Power Tip: Schematron Validation

It is expected that organizations and communities of interest may have additional constraints on the data in their DDMS Resources, besides the rules in the DDMS specification. DDMSence provides support for these rules through the ISO Schematron standard. Using a combination of a configurable XSLT engine and XOM, DDMSence can validate a Resource against a custom Schematron file (.sch) and return the results of validation as a list of ValidationMessages.
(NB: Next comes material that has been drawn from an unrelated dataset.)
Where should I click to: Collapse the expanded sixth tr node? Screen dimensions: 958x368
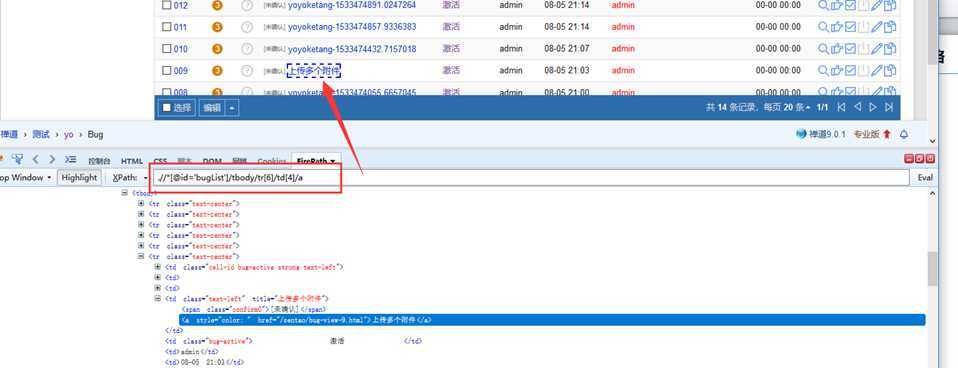[x=141, y=257]
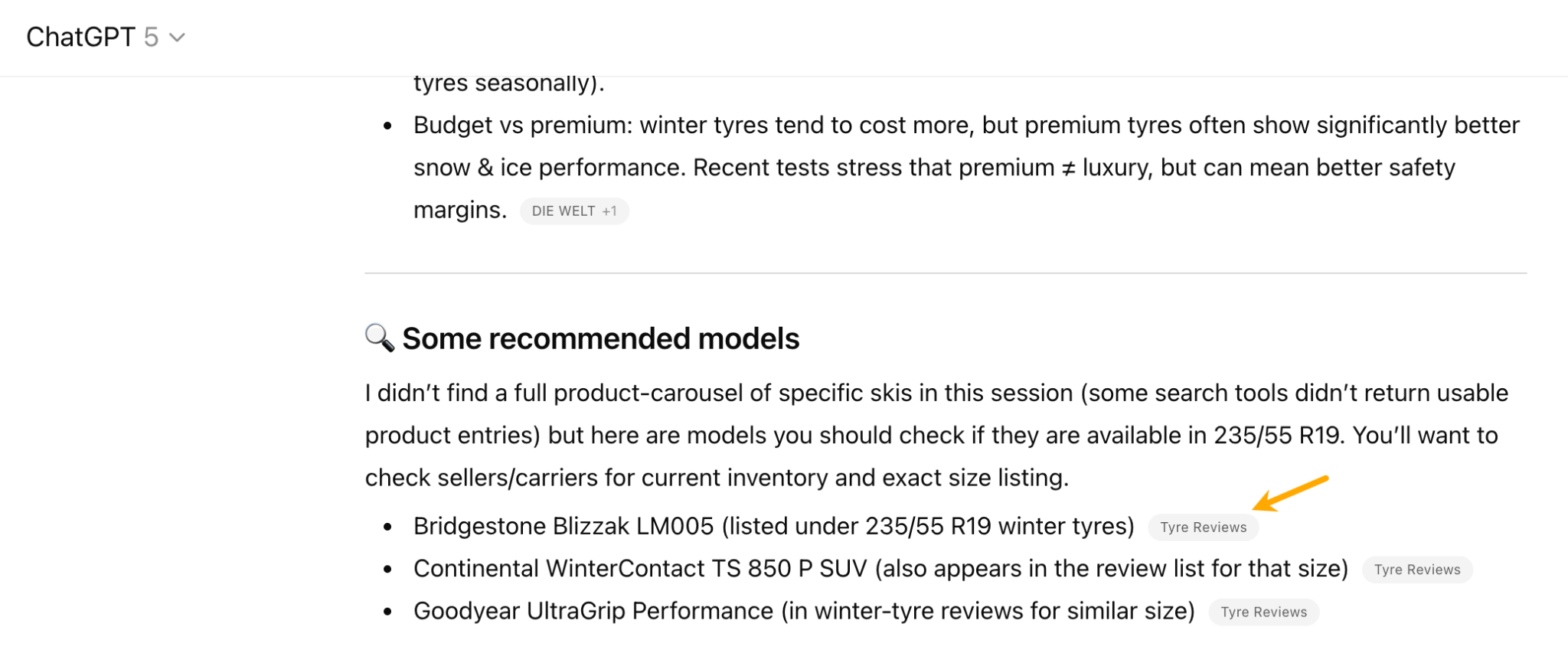Select the model version '5' in the title bar

point(150,35)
The XSLT transformation makes use of Rick Jelliffe's mature implementation of ISO Schematron.

Creating a custom Schematron file is outside the scope of this documentation, but there are plenty of Schematron tutorials available online, and I have also codified several complex rules from the DDMS Specification for example's sake in the Explorations section. There are two very simple examples in the /data/sample/schematron/ directory. The file, testPublisherValueXslt1.sch examines the surname of person designated as a publisher and fails if the surname is "Uri".

<iso:pattern title="Fixed Surname Value">
   <iso:rule context="//ddms:publisher/ddms:person/ddms:surname">
      <iso:report test="normalize-space(.) = 'Uri'">Members of the Uri family cannot be publishers.</iso:report>

Figure 1. The test from testPublisherValueXslt1.sch

The file, testPositionValuesXslt2.sch forces any positions to match an exact location in Reston, Virginia. It makes use of the XPath 2.0 function, tokenize(), so it must be handled with an XSLT2-compatible engine. DDMSence decides whether to use XSLT1 or XSLT2 based on the queryBinding attribute on the root element of your Schematron file. The supported values are xslt or xslt2, and the former will be the default if this attribute does not exist.

<iso:pattern id="FGM_Reston_Location">
   <iso:rule context="//gml:pos">
      <iso:let name="firstCoord" value="number(tokenize(text(), ' ')[1])"/>
      <iso:let name="secondCoord" value="number(tokenize(text(), ' ')[2])"/>
      <iso:assert test="$firstCoord = 38.95">The first coordinate in a gml:pos element must be 38.95 degrees.</iso:assert>
      <iso:assert test="$secondCoord = -77.36">The second coordinate in a gml:pos element must be -77.36 degrees.</iso:assert>

Figure 2. The test from testPositionValuesXslt2.sch

The following code sample will build a DDMS Resource from one of the sample XML files, and then validate it through Schematron:

File resourceFile = new File("data/sample/5.0-ddmsenceExample.xml");
File schFile = new File("data/sample/schematron/testPublisherValueXslt1.sch");

DDMSReader reader = new DDMSReader();
Resource resource = reader.getDDMSResource(resourceFile);
List<ValidationMessage> schematronMessages = resource.validateWithSchematron(schFile);
for (ValidationMessage message : schematronMessages) {
   System.out.println("Location: " + message.getLocator());
   System.out.println("Message: " + message.getText());

Figure 3. Sample code to validate 5.0-ddmsenceExample.xml with testPublisherValueXslt1.sch

Location: //*[local-name()='Resource' and namespace-uri()='urn:us:mil:ces:metadata:ddms:5']
   /*[local-name()='publisher' and namespace-uri()='urn:us:mil:ces:metadata:ddms:5']
   /*[local-name()='person' and namespace-uri()='urn:us:mil:ces:metadata:ddms:5']
   /*[local-name()='surname' and namespace-uri()='urn:us:mil:ces:metadata:ddms:5']
Message: Members of the Uri family cannot be publishers.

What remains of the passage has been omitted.